Die Briefe meines Vaters

MissReveuse

von MissReveuse

Story

waren von Anfang an allesamt voller Zuneigung und Liebe.

Blumenkarten, meist mit bunten Rosenmotiven, beinahe romantische Formulierungen. Die Briefe auf schlichtem weißem Papier, mindestens 2seitig manchmal auch mehr. Immer handgeschrieben. Gefüllt mit schön klingenden Worten, voller Liebe, voller Lob für mich.

Aber auch voller Erwartungen, voll Schmerz und Leid. Dem seinen. Und dazwischen immer wieder Neugier, Skepsis und mindestens ein negativer Randkommentar in Richtung meiner Mutter.

Was diese Briefe in mir auslösten war oft schwer greifbar für mich, schwierig auf den Punkt zu bringen, denn es war zum Teil sehr unterschiedlich, verwirrend, ambivalent.

Meist kam erstmal dieser stolze und freudige Gefühlszustand wenn ich den Brief noch in Händen hielt.

Ich mochte die Regelmäßigkeit und Verlässlichkeit seiner Briefe, er schrieb mir nach einer meiner Antworten stets zeitnah wieder zurück. Die Adresse war immer mit der gleich-regelmäßigen Handschrift notiert. Es schien fast so als wäre sogar mit dem immer gleichen Stift geschrieben wurden. Beim Absender klebte ein kleiner Sticker mit seinem Namen und der Adresse, auch hier jahrelang dasselbe Vorgehen.

Ich konnte am noch ungeöffneten Briefumschlag schon erfühlen wie viel er mir zu sagen hatte. Bei Geburtstagen und Feiertagen wusste ich bald schon, dass eine kleine Karte dem langen Brief weichen würde.

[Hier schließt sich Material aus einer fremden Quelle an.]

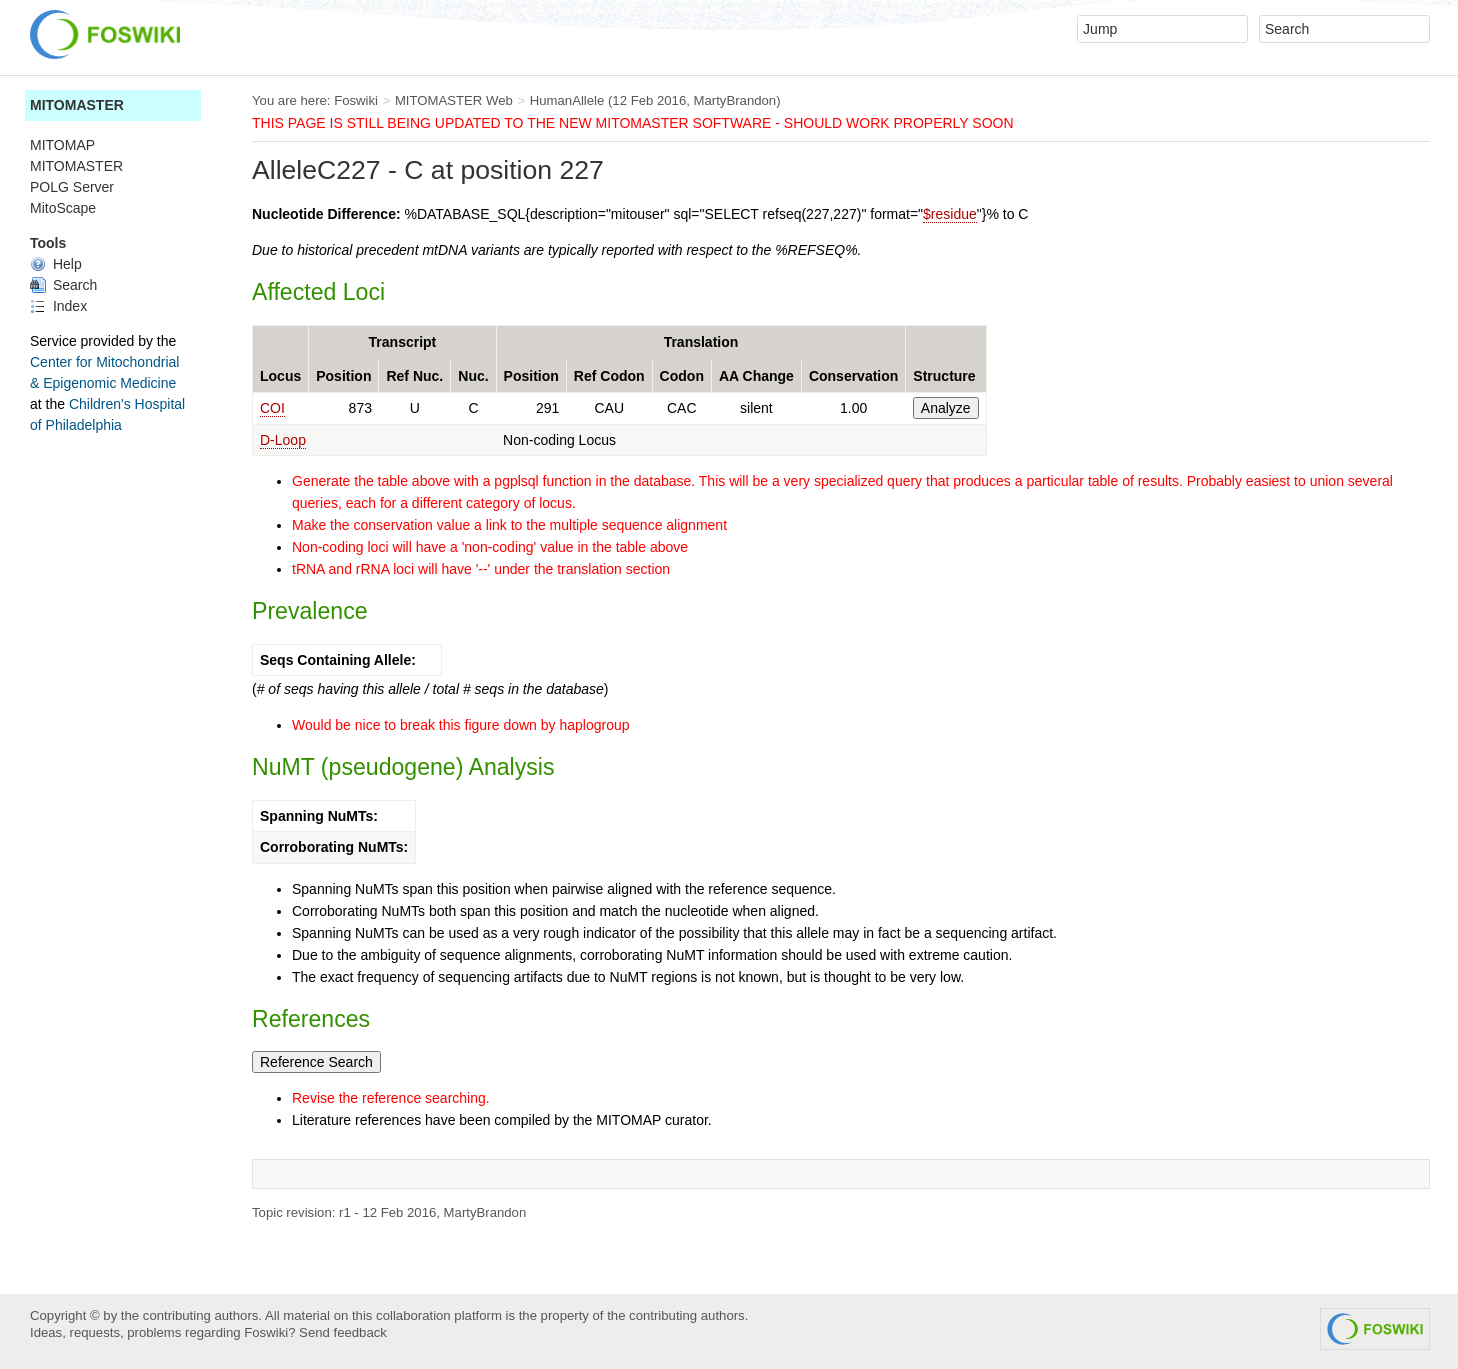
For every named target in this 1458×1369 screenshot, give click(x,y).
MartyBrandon (735, 100)
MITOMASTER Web (454, 100)
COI (272, 408)
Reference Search (316, 1062)
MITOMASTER (77, 105)
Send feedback (343, 1332)
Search (63, 285)
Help (56, 264)
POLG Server (72, 187)
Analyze (946, 408)
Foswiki (356, 100)
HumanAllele (567, 100)
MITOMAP (62, 145)
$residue (950, 214)
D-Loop (283, 440)
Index (58, 306)
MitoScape (63, 208)
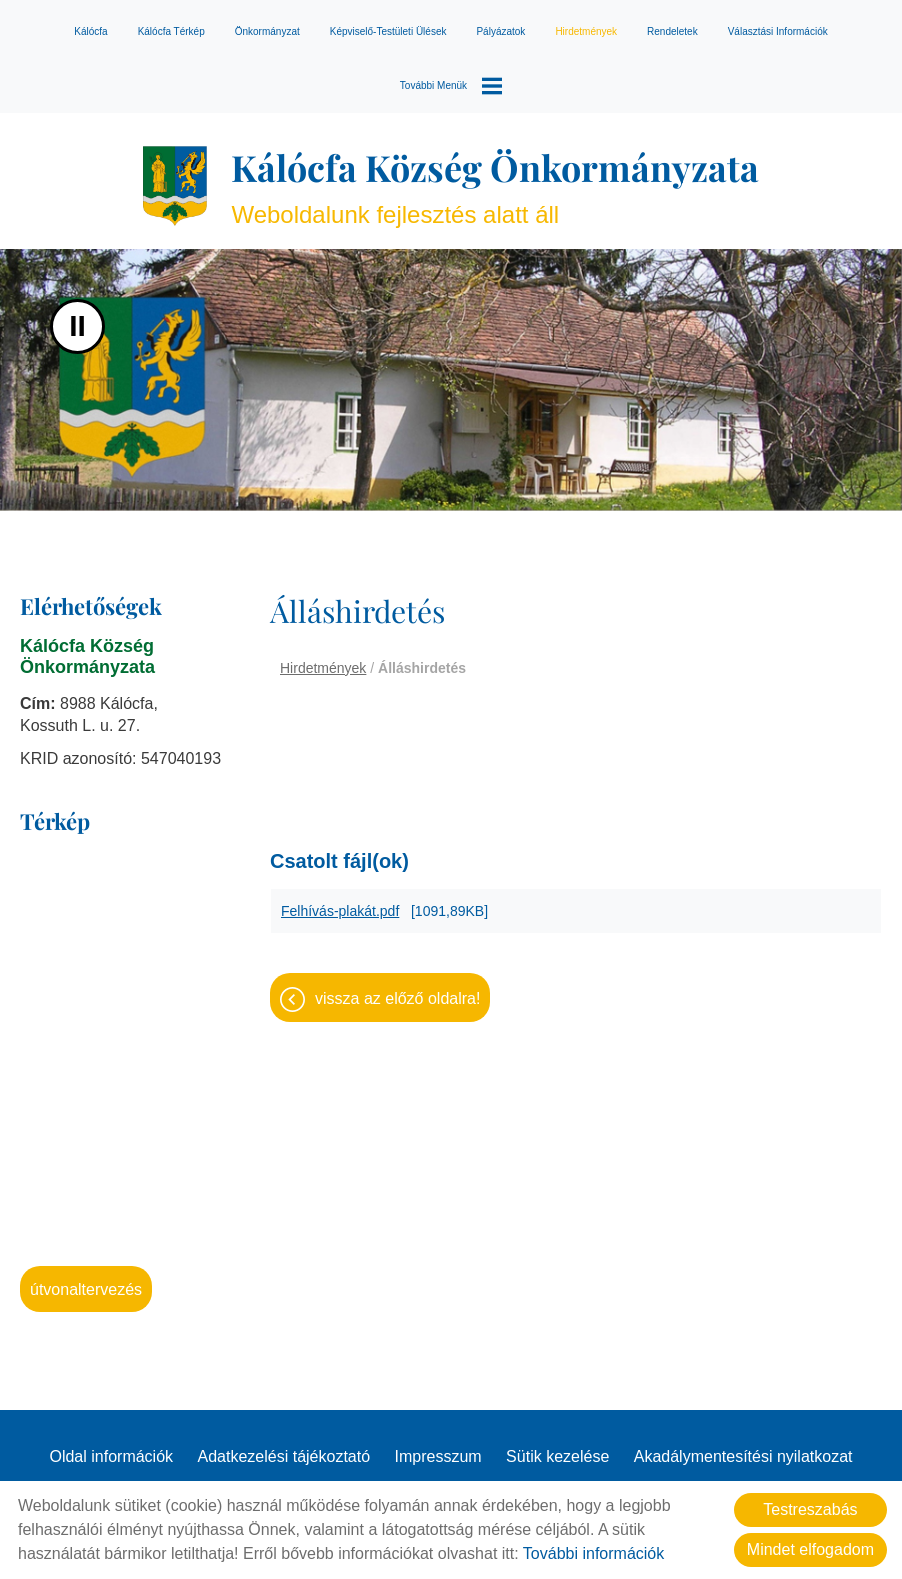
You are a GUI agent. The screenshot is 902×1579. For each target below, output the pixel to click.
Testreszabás (810, 1509)
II (77, 326)
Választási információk (778, 31)
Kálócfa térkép (171, 31)
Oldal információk (111, 1456)
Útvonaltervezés (86, 1289)
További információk (593, 1553)
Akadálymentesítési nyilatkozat (743, 1456)
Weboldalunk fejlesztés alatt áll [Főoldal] (495, 185)
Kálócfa (90, 31)
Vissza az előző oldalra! (397, 998)
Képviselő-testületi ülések (388, 31)
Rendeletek (672, 31)
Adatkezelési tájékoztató (284, 1456)
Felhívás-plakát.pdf (340, 911)
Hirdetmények (586, 31)
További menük (451, 86)
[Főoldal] (175, 186)
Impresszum (438, 1456)
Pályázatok (500, 31)
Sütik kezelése (557, 1456)
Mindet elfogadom (810, 1549)
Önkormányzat (267, 31)
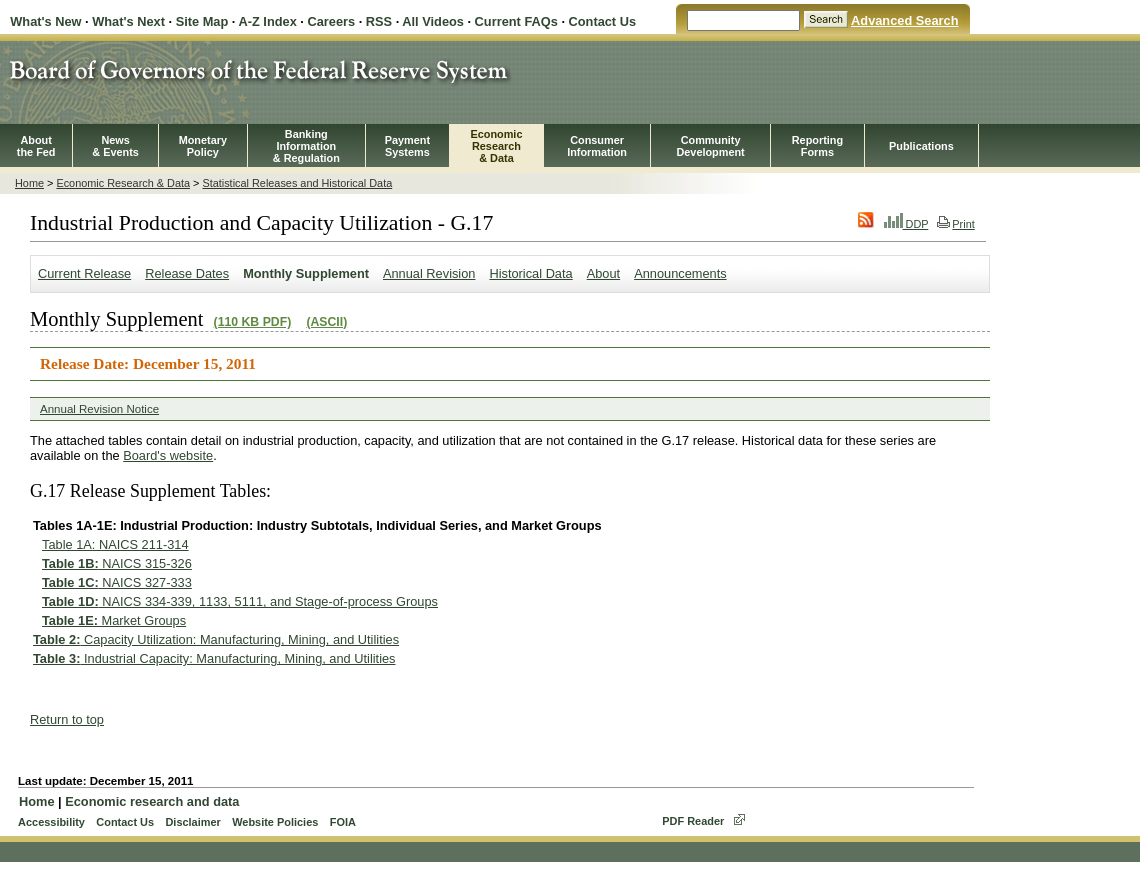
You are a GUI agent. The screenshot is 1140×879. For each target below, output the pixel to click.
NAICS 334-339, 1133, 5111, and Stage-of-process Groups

Es lag etwas sehr verlässliches und tröstliches in seinen Briefen. Auch im Inhalt natürlich. Aber wie erwähnt begann die Vorfreude für mich mehr noch beim eintreffen des Briefs, ja noch vor dem öffnen. Nie hätte ich einen seiner Briefe in der Post übersehen können. Nun da ich daran denke fehlen sie mir. Es ist schon Jahre her dass ich den letzten Brief erhielt, aber das Gefühl ist mir noch so vertraut als hätte ich erst vor kurzem noch einen aus dem Briefkasten geholt. Zu wissen, dass ich nie mehr einen erhalten werde ist nach wie vor schmerzlich.

Nach dem Öffnen und Lesen war ich zwar oft immer noch freudig. Zum Teil gerührt, aber meist auch auf eine eigene Art ernüchtert. Meine Erwartungen passten nie ganz zu dem tatsächlichen Inhalt. Realität und Wunsch, Freude und Enttäuschung, Liebe und Distanz, die Gegensätze lagen hier sehr nah beieinander.

Ambivalenz, so denke ich, ist ein treffender Begriff um meine Beziehung, oder mein inneres Bild, zu und von meinem Vater zu beschreiben. Er ist der verborgenste Charakter meiner Lebensgeschichte, zu ihm habe ich den geringsten und undurchschaubarsten Zugang.

Ich weiß nicht was für ein Mensch er genau war. Ich weiß nicht was er gerne tat, was er oft tat. Ich weiß nicht was für ein Vater er für seine anderen Kinder war. Warum seine Beziehungen schwierig schienen.

Lange hoffte ich wir könnten die Lücke, diesen Abstand schließen. Uns richtig kennenlernen. Im Optimalfall wäre er wirklich wie ein Vater für mich geworden. Nur dann hätte das reale Bild sich über die Fantasie gelegt, wäre zu einem echten, vollkommeneren geworden.